アドベリフィケーションはベンダー丸投げではダメ! 広告主も正しい知識と運用を知っておこう。

デジタル広告の仕組みが複雑になるにつれて、広告詐欺やブランド棄損などの新たな課題が浮き彫りになってきています。支払った広告費が目的にかなった効果を上げているかを確認するには、アドベリフィケーションの検討・導入が必要です。

昨今、デジタル広告市場、中でもプログラマティック広告の市場はめざましい成長をとげています。その一方で、直近では「漫画村」のような違法サイトへの広告掲載や不正サイトにおける広告詐欺など、デジタル広告の仕組みを悪用した犯罪も表面化しています。

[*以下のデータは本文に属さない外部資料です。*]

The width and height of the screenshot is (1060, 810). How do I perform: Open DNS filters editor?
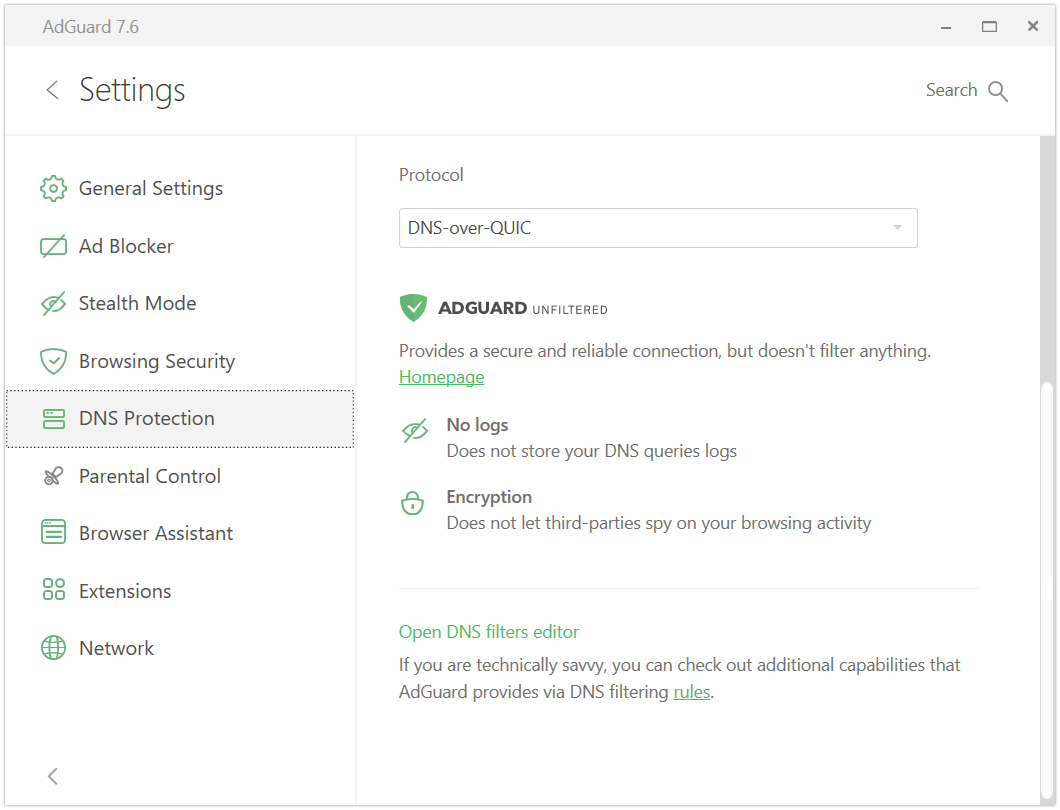pos(489,632)
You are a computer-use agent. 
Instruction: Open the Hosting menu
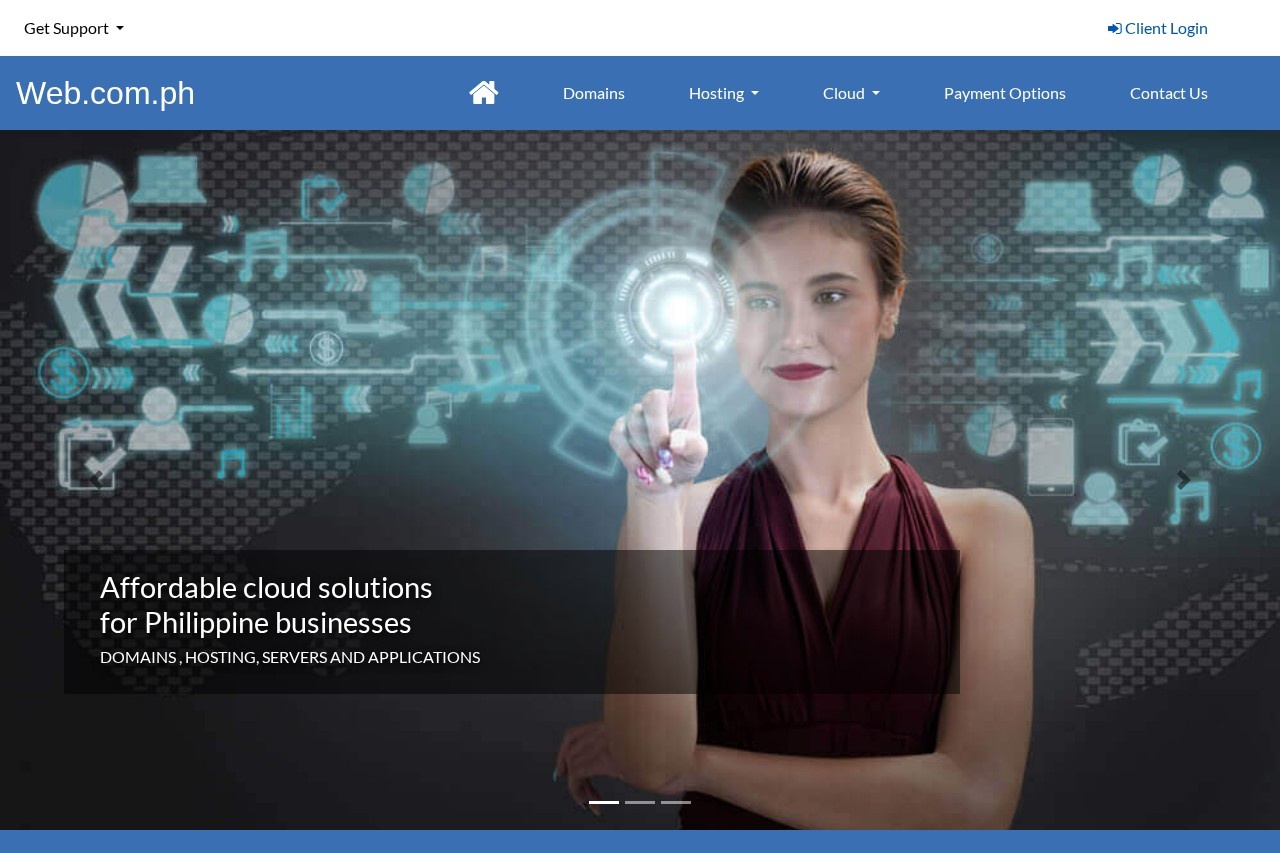coord(716,93)
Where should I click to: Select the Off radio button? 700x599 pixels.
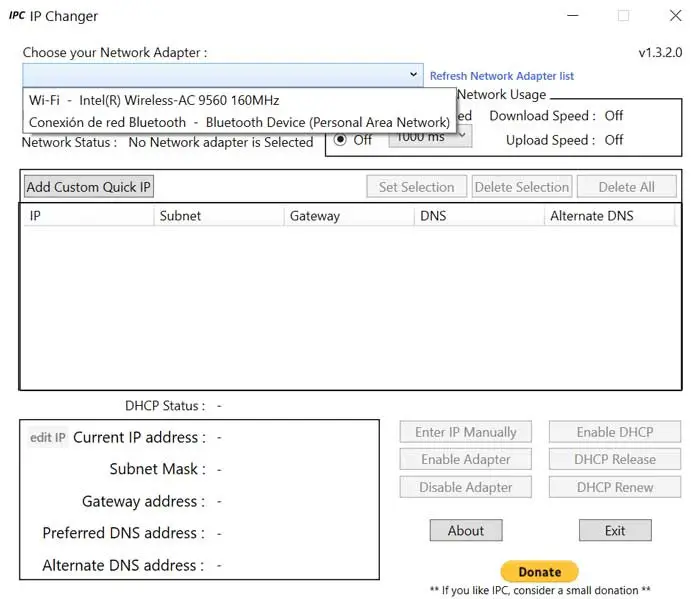(340, 140)
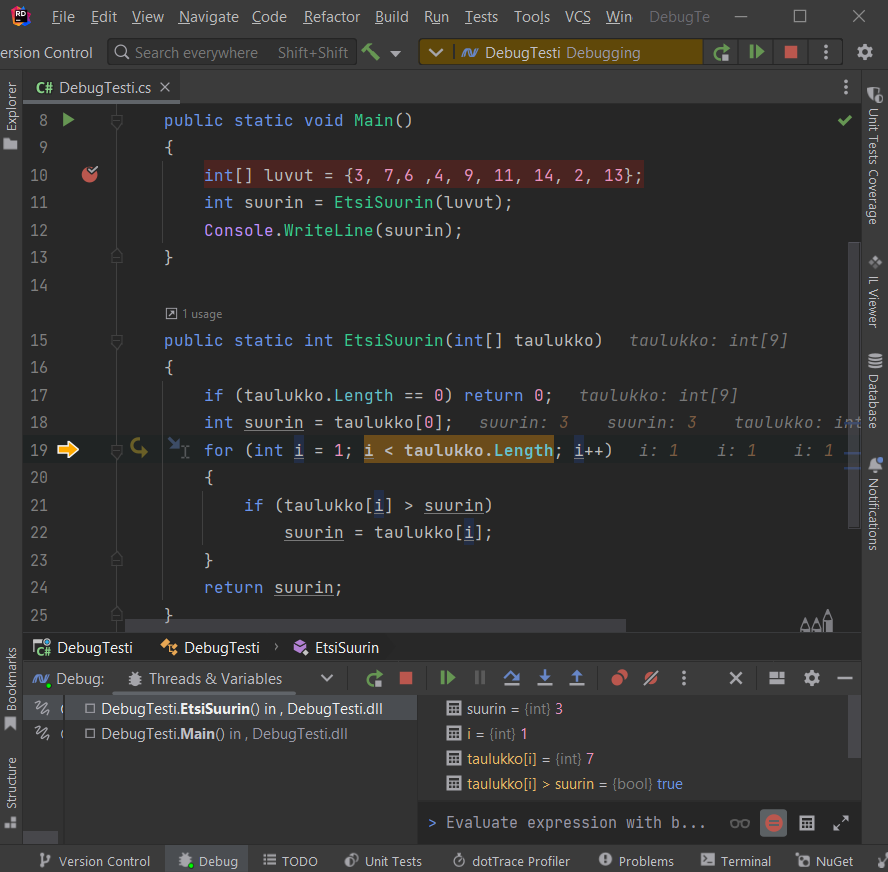
Task: Open the Refactor menu
Action: coord(331,17)
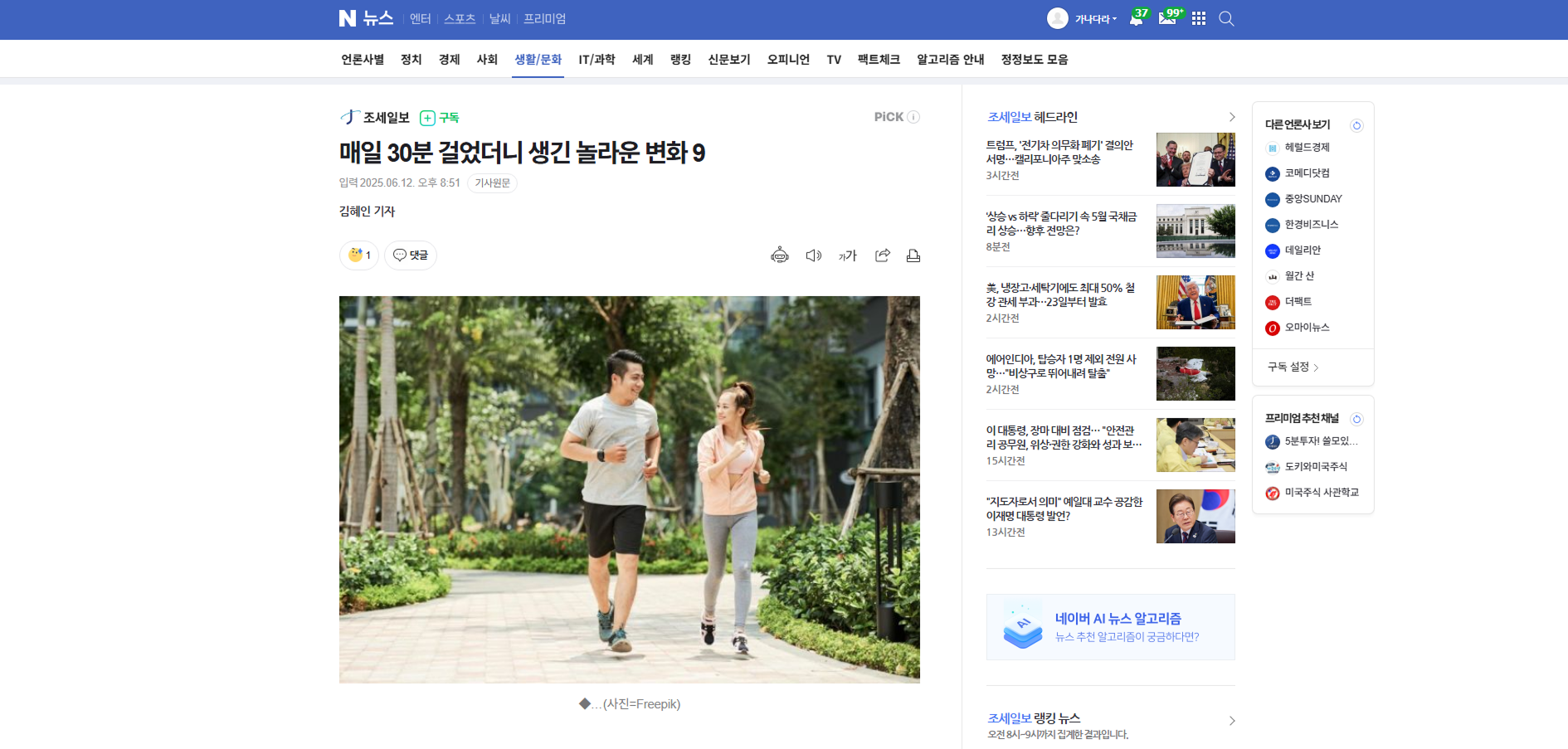Screen dimensions: 1568x749
Task: Switch to the IT/과학 tab
Action: tap(597, 60)
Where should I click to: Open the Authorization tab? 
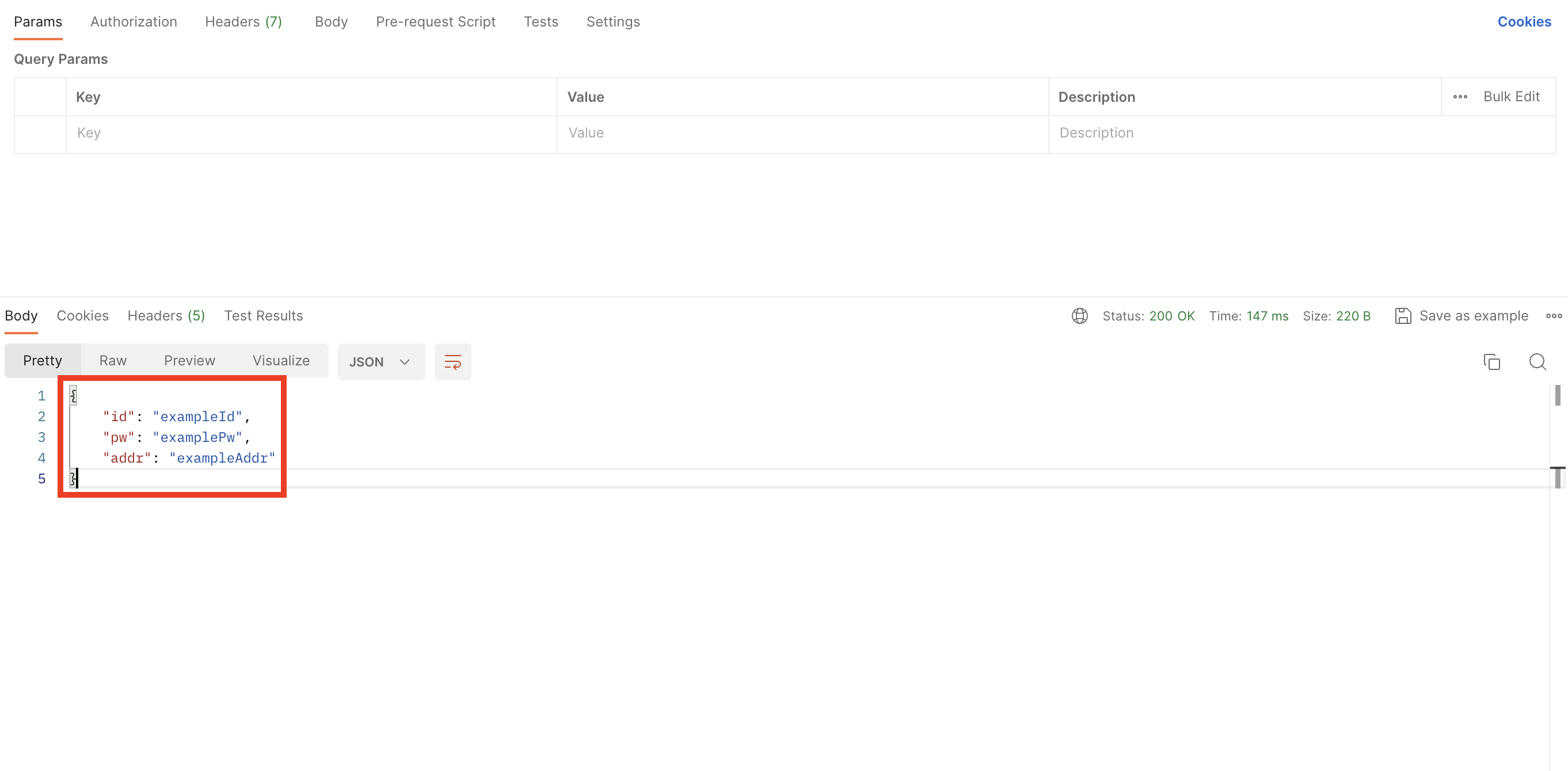coord(134,22)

その際、必ず出てくるキーワードが「アドベリフィケーション(広告を検証する仕組み)」です。本サイトの読者の皆さまもおそらく一度は耳にされたことがある、もしくは、すでに取り組んでおられる方もいらっしゃるのではないでしょうか。

「アドベリフィケーションは専門のベンダーに任せておけばいいのではないか」とお考えの方も多いかもしれませんが、広告主も正しい知識と運用を知っておかないと、十分に効果を上げることができません。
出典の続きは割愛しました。